▶ [SET EXERCISE A] Quote the entries below exactly as they appear, from the line with "Where should I click to: Switch" to the last entry, including both ends.
===== EXTRACT PROVIDED
I am Yi Zhang, a 6th year Ph.D. student at Uiversity of Pennylvania, advised by Prof. Zack Ives and Prof. Dan Roth. My research interests lie broadly in natural lanaguge processing and data management systems.
During my Ph.D. study at Penn, my research is mostly about helping people understand natural lanaguge claims, data analytics-driven reports and their interactions, by exploring and reasoning provenance-based contextual information.
For a natural lanaguge claim, we propose ''claim provenance'' to describe where a claim may come from and explain how it may have been derived. We infer it by developing novel information extraction, text generation and reasoning techniques.
For a data analytics-driven report with tables or visualizations, we build a search platform over data in a ''data lake'', which finds relevant supplementary (joinable or unionable) data in an interactive speed. Our tool provides additional data as well as provenance information (e.g., workflows), to help user assess whether the given data was ''cherry picked'' or representative, and thus whether it supports specific claims or conclusions. Meanwhile, our tool also recommends data scientists related data analytics pipelines to probe the conclusions based on the given data.
To bridge the two contexts, we further explore data provenance for quantitative natural language claims. Typically, quantitative claims are compositional queries with discrete computations on specific tables, while the claim may not explicitly specify which operators, columns or rows are involved in the computation. Therefore, it is difficult to match the claims to the tables directly. Instead, I propose to generate latent programs for a given quantitative claim and reason potential alignments between the generated variables in the latent program to the columns and rows in candidate tables to better support the search for the right source tables.
I dream of
- always finding inspiration.
==========
===== RECORDS SUPPLIED
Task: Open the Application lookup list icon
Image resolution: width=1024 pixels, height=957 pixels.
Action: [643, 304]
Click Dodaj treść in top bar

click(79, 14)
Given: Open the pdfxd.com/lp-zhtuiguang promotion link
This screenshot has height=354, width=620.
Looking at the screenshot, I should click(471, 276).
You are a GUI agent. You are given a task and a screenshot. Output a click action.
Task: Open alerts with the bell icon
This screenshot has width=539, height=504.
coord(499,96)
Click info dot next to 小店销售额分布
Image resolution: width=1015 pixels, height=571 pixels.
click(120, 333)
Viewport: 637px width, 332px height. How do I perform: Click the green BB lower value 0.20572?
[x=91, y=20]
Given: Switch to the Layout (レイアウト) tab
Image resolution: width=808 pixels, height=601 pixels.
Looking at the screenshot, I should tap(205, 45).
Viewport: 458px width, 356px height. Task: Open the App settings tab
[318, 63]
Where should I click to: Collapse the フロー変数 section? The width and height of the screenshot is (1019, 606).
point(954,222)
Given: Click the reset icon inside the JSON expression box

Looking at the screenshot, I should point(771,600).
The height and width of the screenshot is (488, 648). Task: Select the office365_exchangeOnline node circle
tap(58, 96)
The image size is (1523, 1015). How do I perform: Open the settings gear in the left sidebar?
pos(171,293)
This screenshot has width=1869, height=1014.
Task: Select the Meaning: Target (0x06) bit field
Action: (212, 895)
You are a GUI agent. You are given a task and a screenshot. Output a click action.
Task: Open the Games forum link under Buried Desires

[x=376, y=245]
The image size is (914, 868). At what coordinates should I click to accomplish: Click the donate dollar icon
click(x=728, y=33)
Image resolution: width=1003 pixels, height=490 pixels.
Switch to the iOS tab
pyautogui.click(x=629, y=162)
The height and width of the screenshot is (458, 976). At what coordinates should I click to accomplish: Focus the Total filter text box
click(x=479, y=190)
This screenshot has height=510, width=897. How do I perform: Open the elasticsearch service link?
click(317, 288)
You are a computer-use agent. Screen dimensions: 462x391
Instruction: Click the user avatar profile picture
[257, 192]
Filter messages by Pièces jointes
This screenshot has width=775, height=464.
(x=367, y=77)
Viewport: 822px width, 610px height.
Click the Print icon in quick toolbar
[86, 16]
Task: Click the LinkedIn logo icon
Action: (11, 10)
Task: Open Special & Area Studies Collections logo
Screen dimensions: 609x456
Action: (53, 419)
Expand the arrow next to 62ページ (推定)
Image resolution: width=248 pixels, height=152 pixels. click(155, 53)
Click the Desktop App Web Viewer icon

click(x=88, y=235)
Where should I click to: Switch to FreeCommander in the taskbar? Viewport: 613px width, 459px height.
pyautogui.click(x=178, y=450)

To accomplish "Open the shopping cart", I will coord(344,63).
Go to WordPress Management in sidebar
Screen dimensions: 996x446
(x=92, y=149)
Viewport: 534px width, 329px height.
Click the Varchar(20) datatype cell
==========
▶ [SET EXERCISE B] Print the passage of the research overview above word for word, from "To bridge the" to "always finding inspiration.".

▶ [EXERCISE SOLUTION A]
Where should I click to: Switch to FreeCommander in the taskbar? Viewport: 613px width, 459px height.
pyautogui.click(x=178, y=450)

To accomplish "Open the shopping cart", I will coord(344,63).
Go to WordPress Management in sidebar
Screen dimensions: 996x446
(x=92, y=149)
Viewport: 534px width, 329px height.
Click the Varchar(20) datatype cell

▶ [EXERCISE SOLUTION B]
To bridge the two contexts, we further explore data provenance for quantitative natural language claims. Typically, quantitative claims are compositional queries with discrete computations on specific tables, while the claim may not explicitly specify which operators, columns or rows are involved in the computation. Therefore, it is difficult to match the claims to the tables directly. Instead, I propose to generate latent programs for a given quantitative claim and reason potential alignments between the generated variables in the latent program to the columns and rows in candidate tables to better support the search for the right source tables.
I dream of
- always finding inspiration.